中文摘要：

目的：构建含双基因表达盒的新型基因疫苗真核表达载体pVAX2,并对其功能进行验证。方法：设计一个包含人巨细胞病毒启动子（CMVpromoter）、T7启动子、信号肽基因、血凝素A表位基因（HA）、多克隆位点区域（MCS）、c-myc抗原表位、血小板来源的生长因子受体跨膜区域（PDGFR TM）及牛生长激素多腺苷酸化信号（BGHpolyA）等八种元素的表达盒Ⅱ（Expressing cassetteⅡ）,在其上下游添加NruⅠ酶切位点后,进行人工化学合成,连接到克隆载体pGH中得pGH-Ⅱ;用NruⅠ酶切pGH-Ⅱ,回收1 300bp左右的片段,去磷后插入到pVAX1的相应位点,NruⅠ及BglⅡ/PstⅠ酶切鉴定,获得新型基因疫苗真核表达载体pVAX2;然后以增强型绿色荧光蛋白（EGFP）为报告基因,将其分别构建至两个不同的表达盒内,脂质体转染BHK-21细胞,利用RT-PCR及荧光显微镜技术进行该载体的功能验证。结果：两个表达盒内的EGFP基因在BHK-21细胞均能高效表达,相互间不受影响,且新构建的表达盒具有蛋白展示功能。
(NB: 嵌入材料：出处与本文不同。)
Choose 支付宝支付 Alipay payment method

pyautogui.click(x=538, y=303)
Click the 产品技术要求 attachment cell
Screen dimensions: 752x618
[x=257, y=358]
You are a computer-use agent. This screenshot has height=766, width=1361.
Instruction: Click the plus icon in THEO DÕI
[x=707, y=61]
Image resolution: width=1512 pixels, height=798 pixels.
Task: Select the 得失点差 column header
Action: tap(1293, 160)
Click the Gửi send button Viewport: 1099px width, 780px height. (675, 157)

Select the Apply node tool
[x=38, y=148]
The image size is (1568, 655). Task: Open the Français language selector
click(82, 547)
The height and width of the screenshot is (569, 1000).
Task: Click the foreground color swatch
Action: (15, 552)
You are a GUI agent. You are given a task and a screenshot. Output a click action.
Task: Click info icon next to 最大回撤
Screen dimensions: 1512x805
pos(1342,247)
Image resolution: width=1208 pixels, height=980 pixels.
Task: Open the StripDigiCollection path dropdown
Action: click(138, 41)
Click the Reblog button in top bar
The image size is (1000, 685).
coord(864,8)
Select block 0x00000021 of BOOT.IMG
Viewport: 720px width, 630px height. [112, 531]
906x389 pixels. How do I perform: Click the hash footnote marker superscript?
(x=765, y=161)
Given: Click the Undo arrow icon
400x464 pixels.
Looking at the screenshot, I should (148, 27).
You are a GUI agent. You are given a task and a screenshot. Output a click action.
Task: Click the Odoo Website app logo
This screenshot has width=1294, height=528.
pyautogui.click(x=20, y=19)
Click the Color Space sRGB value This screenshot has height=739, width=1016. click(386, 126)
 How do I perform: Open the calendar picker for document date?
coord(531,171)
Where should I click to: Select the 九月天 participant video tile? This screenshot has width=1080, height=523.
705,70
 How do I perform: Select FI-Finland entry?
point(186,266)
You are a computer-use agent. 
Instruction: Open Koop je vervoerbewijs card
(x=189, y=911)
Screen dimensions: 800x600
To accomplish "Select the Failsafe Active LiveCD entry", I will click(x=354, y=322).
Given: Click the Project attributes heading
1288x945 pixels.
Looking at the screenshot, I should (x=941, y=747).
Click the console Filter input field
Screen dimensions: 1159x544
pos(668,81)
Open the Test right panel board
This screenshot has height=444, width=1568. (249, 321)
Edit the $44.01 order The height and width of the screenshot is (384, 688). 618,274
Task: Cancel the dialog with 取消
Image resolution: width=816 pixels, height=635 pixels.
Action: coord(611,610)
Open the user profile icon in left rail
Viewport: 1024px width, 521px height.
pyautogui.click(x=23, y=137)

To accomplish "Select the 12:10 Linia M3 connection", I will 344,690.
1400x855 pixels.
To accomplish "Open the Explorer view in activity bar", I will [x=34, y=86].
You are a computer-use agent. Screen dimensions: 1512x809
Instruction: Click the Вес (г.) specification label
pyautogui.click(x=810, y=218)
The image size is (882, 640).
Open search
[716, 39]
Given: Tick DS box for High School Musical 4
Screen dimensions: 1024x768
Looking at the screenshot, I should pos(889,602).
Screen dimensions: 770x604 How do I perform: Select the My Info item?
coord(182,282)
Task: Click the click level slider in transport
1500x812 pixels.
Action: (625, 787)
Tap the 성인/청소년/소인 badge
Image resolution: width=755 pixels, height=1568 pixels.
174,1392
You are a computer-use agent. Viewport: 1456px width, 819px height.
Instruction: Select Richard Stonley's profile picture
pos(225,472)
结论：成功构建含双基因表达盒的新型基因疫苗真核表达载体pVAX2,为多价DNA疫苗的研究奠定了坚实基础。

英文摘要：

Objective： To construct and verify the neotype gene vaccine eukaryotic expression vector pVAX2 which contains two gene expression cassettes.Methods： The new expression cassette was designed and obtained by artificial chemical synthesis that contains eight elements—Human cytomegalovirus（CMV） promoter,T7 promoter,signal peptide sequences,Hemagglutinin A epitope genes（HA）,multiple cloning sites region（MCS）,c-myc epitope,Platelet-derived growth factor receptor transmembrane domain（PDGFR-TM） and Bovine growth hormone polyadenylation（BGH polyA）.And the restriction enzyme NruⅠwas added to its upstream and downstream,and then it linked with cloning vector pGH to construct pGH-Ⅱ.The pGH-Ⅱ was cutted with NruⅠ,and the fragment（1 300bp） was reclaimed and cloned into the eukaryotic expression vector pVAX1 after removing phosphoryl groups with Alkaline phosphatase to construct the neotype gene vaccine eukaryotic expression vector pVAX2,which was identified with NruⅠand BglⅡ/PstⅠ.To identify the expression ability of pVAX2,the enhanced green fluorescent protein（EGFP） genes as report gene was inserted into the difference cassette of the two expression cassettes,and then transfected into BHK-21cells by liposome.The function of pVAX2 was verified by the reverse-transcriptase-polymerase chain reaction（RT-PCR） and fluorescence microscope.Result： The expression of EGFP in both expression cassettes was high efficiency in BHK-21 cells,and didn＇t impact each other.Especially,the new expression cassette allowed display of proteins on the cell surface.Conclusion： The eukaryotic expression vector pVAX2 is successfully constructed,which could be used for the research of polyvalency DNA vaccines.